Supports assays prepared with the TruSight Oncology UMI Reagents.
Compatible with sequencing on the HiSeq 2500/4000. Compatibility with the NovaSeq 6000 was demonstrated but not extensively tested.
Sequencing settings are as follows.
Recommended sequencing runs are the following.
2 × 125 base pairs on the HiSeq 2500 with high output run mode
2 × 151 base pairs on the HiSeq 4000 or NovaSeq 6000
Paired End (required)
Connectivity to send sequencing run output data to BaseSpace Sequence Hub. Streaming run data directly to BaseSpace from the sequencing system is recommended.

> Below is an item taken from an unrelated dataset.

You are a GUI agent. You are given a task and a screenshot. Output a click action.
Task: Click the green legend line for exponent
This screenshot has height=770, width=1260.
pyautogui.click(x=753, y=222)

HiSeq 2500 System User Guide (15035786)
HiSeq 4000 System Guide (15066496)
NovaSeq 6000 Sequencing System Guide (1000000019358)
Sequencing Run Setup is as follows.
The following UMI parameters must be included in the sample sheet under the [Settings] section (Parameter, Value).
Read1UMILength, 7
Read2UMILength, 7
Read1StartFromCycle, 9
Read2StartFromCycle, 9

CAUTION

Using biosamples containing aggregated data from multiple runs has not been fully tested. Using single run biosamples is recommended.

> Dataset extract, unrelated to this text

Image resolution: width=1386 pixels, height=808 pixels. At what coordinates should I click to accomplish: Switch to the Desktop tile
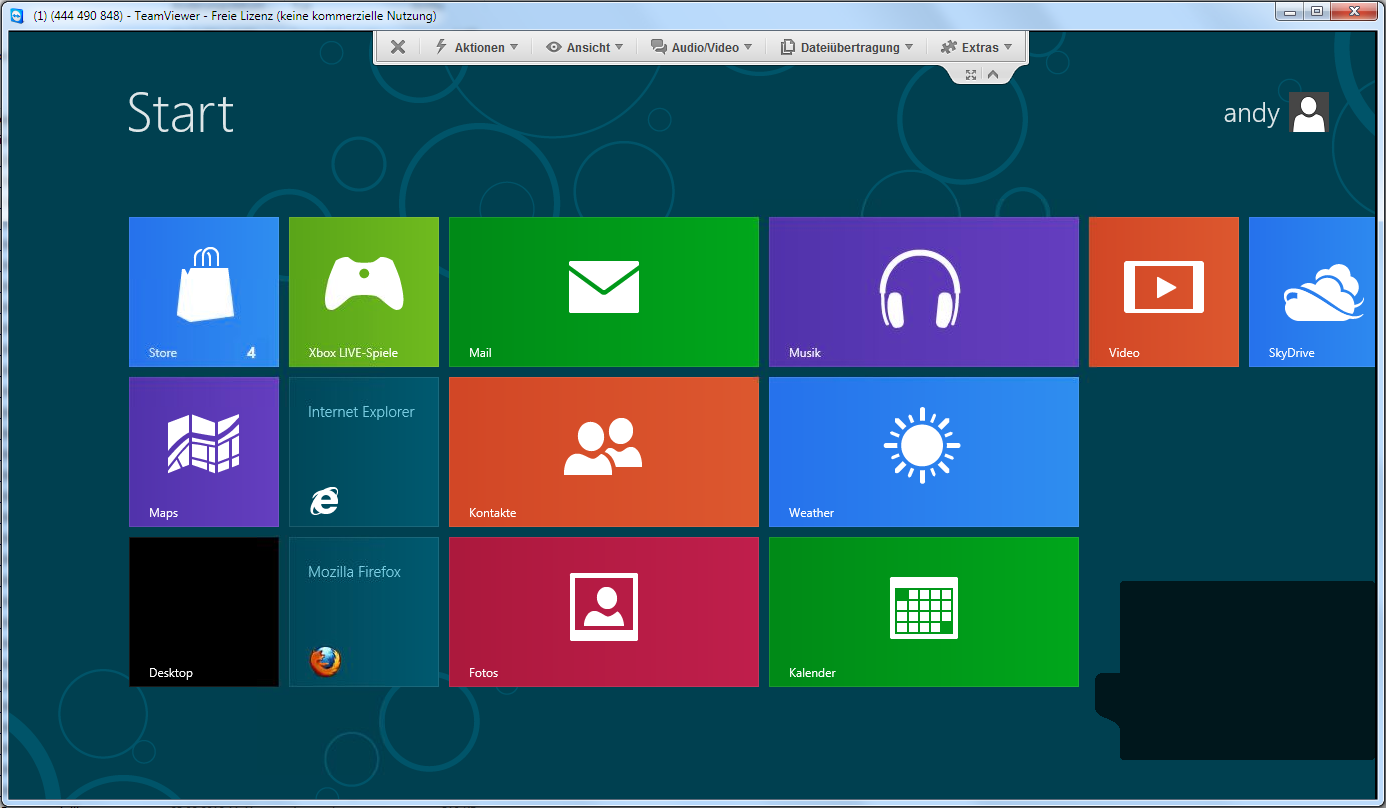(x=204, y=612)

Local FASTQ file generation
Upload FASTQ files using BaseSpace Sequence Hub web uploading interface or CLI. Refer to the BaseSpace Sequence Hub Command Line Interface Help.
UMI parameters must be in the sample sheet during local bcl2fastq, otherwise FASTQ files will not be compatible with the UMI Error Correction BaseSpace Sequence Hub App.
For an easier transition between the UMI Error Correction BaseSpace Sequence Hub App and the UMI Error Correction Local App (without file renaming), do not use underscores in Sample IDs and leave the Sample Name blank in the sample sheet.
Command line settings for bcl2fastq in BaseSpace Sequence Hub are as follows.
--minimum-trimmed-read-length 35
--mask-short-adapter-reads 35
--adapter-stringency 0.9
--ignore-missing-bcls
--ignore-missing-filter
--ignore-missing-positions
--ignore-missing-controls
--auto-set-to-zero-barcode-mismatches
--find-adapters-with-sliding-window